— start of Stored data —
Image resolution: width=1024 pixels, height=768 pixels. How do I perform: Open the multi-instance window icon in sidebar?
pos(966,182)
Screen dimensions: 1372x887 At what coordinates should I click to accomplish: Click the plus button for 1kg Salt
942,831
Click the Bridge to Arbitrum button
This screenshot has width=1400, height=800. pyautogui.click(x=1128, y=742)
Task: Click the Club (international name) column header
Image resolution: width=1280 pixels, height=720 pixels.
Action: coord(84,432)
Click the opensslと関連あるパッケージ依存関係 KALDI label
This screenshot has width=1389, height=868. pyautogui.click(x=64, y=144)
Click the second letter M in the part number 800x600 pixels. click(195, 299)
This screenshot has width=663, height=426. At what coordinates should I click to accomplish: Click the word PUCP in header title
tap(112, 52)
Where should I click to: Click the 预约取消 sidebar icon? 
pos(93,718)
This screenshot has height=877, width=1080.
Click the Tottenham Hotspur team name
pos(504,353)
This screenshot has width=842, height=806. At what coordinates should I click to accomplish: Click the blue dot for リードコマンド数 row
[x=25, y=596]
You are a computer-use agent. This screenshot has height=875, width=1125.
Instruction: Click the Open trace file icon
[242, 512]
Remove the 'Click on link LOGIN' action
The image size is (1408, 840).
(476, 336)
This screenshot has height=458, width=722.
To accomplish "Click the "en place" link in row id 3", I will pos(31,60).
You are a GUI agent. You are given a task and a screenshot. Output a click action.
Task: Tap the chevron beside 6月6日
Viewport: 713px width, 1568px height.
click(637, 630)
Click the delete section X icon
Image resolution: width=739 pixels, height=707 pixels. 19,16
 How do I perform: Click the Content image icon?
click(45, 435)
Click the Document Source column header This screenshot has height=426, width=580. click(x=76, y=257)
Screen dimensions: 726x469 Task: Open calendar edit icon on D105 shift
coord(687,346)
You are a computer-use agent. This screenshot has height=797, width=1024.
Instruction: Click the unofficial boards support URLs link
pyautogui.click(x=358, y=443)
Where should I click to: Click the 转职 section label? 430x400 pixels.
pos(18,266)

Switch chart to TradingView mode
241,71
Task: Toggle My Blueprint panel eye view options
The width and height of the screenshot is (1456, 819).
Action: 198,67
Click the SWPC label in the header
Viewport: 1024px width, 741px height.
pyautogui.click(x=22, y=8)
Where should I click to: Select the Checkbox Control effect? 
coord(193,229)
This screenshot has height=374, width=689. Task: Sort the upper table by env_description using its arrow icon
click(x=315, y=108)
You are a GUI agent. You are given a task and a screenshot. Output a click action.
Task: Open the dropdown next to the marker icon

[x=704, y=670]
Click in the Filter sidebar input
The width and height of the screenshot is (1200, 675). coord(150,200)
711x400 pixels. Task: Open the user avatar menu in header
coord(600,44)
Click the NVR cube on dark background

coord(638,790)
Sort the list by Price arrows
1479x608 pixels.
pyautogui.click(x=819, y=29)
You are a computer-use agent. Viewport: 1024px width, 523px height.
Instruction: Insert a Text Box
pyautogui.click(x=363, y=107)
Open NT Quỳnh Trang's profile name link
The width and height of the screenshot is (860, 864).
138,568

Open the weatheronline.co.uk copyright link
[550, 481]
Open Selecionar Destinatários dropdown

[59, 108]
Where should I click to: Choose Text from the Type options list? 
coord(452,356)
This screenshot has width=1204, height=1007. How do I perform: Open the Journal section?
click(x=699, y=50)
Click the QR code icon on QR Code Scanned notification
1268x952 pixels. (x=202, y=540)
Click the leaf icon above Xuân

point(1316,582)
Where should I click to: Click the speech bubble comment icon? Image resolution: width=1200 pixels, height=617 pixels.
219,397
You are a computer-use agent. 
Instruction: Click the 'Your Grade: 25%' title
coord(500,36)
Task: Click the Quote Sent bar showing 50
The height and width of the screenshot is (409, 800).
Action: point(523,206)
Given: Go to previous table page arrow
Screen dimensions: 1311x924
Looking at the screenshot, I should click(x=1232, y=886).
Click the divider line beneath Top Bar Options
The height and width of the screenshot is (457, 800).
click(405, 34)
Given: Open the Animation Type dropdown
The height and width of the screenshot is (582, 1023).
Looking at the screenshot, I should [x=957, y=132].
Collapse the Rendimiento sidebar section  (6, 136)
— end of Stored data —
## To do
Rewrite all the items above with "column header" swapped for "column heading", leaving everything else unchanged.

## Result
Image resolution: width=1024 pixels, height=768 pixels. How do I perform: Open the multi-instance window icon in sidebar?
pos(966,182)
Screen dimensions: 1372x887 At what coordinates should I click to accomplish: Click the plus button for 1kg Salt
942,831
Click the Bridge to Arbitrum button
This screenshot has width=1400, height=800. pyautogui.click(x=1128, y=742)
Task: Click the Club (international name) column heading
Image resolution: width=1280 pixels, height=720 pixels.
Action: coord(84,432)
Click the opensslと関連あるパッケージ依存関係 KALDI label
This screenshot has width=1389, height=868. pyautogui.click(x=64, y=144)
Click the second letter M in the part number 800x600 pixels. click(195, 299)
This screenshot has width=663, height=426. At what coordinates should I click to accomplish: Click the word PUCP in header title
tap(112, 52)
Where should I click to: Click the 预约取消 sidebar icon? 
pos(93,718)
This screenshot has height=877, width=1080.
Click the Tottenham Hotspur team name
pos(504,353)
This screenshot has width=842, height=806. At what coordinates should I click to accomplish: Click the blue dot for リードコマンド数 row
[x=25, y=596]
You are a computer-use agent. This screenshot has height=875, width=1125.
Instruction: Click the Open trace file icon
[242, 512]
Remove the 'Click on link LOGIN' action
The image size is (1408, 840).
(476, 336)
This screenshot has height=458, width=722.
To accomplish "Click the "en place" link in row id 3", I will pos(31,60).
You are a GUI agent. You are given a task and a screenshot. Output a click action.
Task: Tap the chevron beside 6月6日
Viewport: 713px width, 1568px height.
click(637, 630)
Click the delete section X icon
Image resolution: width=739 pixels, height=707 pixels. 19,16
 How do I perform: Click the Content image icon?
click(45, 435)
Click the Document Source column heading This screenshot has height=426, width=580. click(x=76, y=257)
Screen dimensions: 726x469 Task: Open calendar edit icon on D105 shift
coord(687,346)
You are a computer-use agent. This screenshot has height=797, width=1024.
Instruction: Click the unofficial boards support URLs link
pyautogui.click(x=358, y=443)
Where should I click to: Click the 转职 section label? 430x400 pixels.
pos(18,266)

Switch chart to TradingView mode
241,71
Task: Toggle My Blueprint panel eye view options
The width and height of the screenshot is (1456, 819).
Action: 198,67
Click the SWPC label in the header
Viewport: 1024px width, 741px height.
pyautogui.click(x=22, y=8)
Where should I click to: Select the Checkbox Control effect? 
coord(193,229)
This screenshot has height=374, width=689. Task: Sort the upper table by env_description using its arrow icon
click(x=315, y=108)
You are a GUI agent. You are given a task and a screenshot. Output a click action.
Task: Open the dropdown next to the marker icon

[x=704, y=670]
Click in the Filter sidebar input
The width and height of the screenshot is (1200, 675). coord(150,200)
711x400 pixels. Task: Open the user avatar menu in header
coord(600,44)
Click the NVR cube on dark background

coord(638,790)
Sort the list by Price arrows
1479x608 pixels.
pyautogui.click(x=819, y=29)
You are a computer-use agent. Viewport: 1024px width, 523px height.
Instruction: Insert a Text Box
pyautogui.click(x=363, y=107)
Open NT Quỳnh Trang's profile name link
The width and height of the screenshot is (860, 864).
138,568

Open the weatheronline.co.uk copyright link
[550, 481]
Open Selecionar Destinatários dropdown

[59, 108]
Where should I click to: Choose Text from the Type options list? 
coord(452,356)
This screenshot has width=1204, height=1007. How do I perform: Open the Journal section?
click(x=699, y=50)
Click the QR code icon on QR Code Scanned notification
1268x952 pixels. (x=202, y=540)
Click the leaf icon above Xuân

point(1316,582)
Where should I click to: Click the speech bubble comment icon? Image resolution: width=1200 pixels, height=617 pixels.
219,397
You are a computer-use agent. 
Instruction: Click the 'Your Grade: 25%' title
coord(500,36)
Task: Click the Quote Sent bar showing 50
The height and width of the screenshot is (409, 800).
Action: point(523,206)
Given: Go to previous table page arrow
Screen dimensions: 1311x924
Looking at the screenshot, I should click(x=1232, y=886).
Click the divider line beneath Top Bar Options
The height and width of the screenshot is (457, 800).
click(405, 34)
Given: Open the Animation Type dropdown
The height and width of the screenshot is (582, 1023).
Looking at the screenshot, I should [x=957, y=132].
Collapse the Rendimiento sidebar section  (6, 136)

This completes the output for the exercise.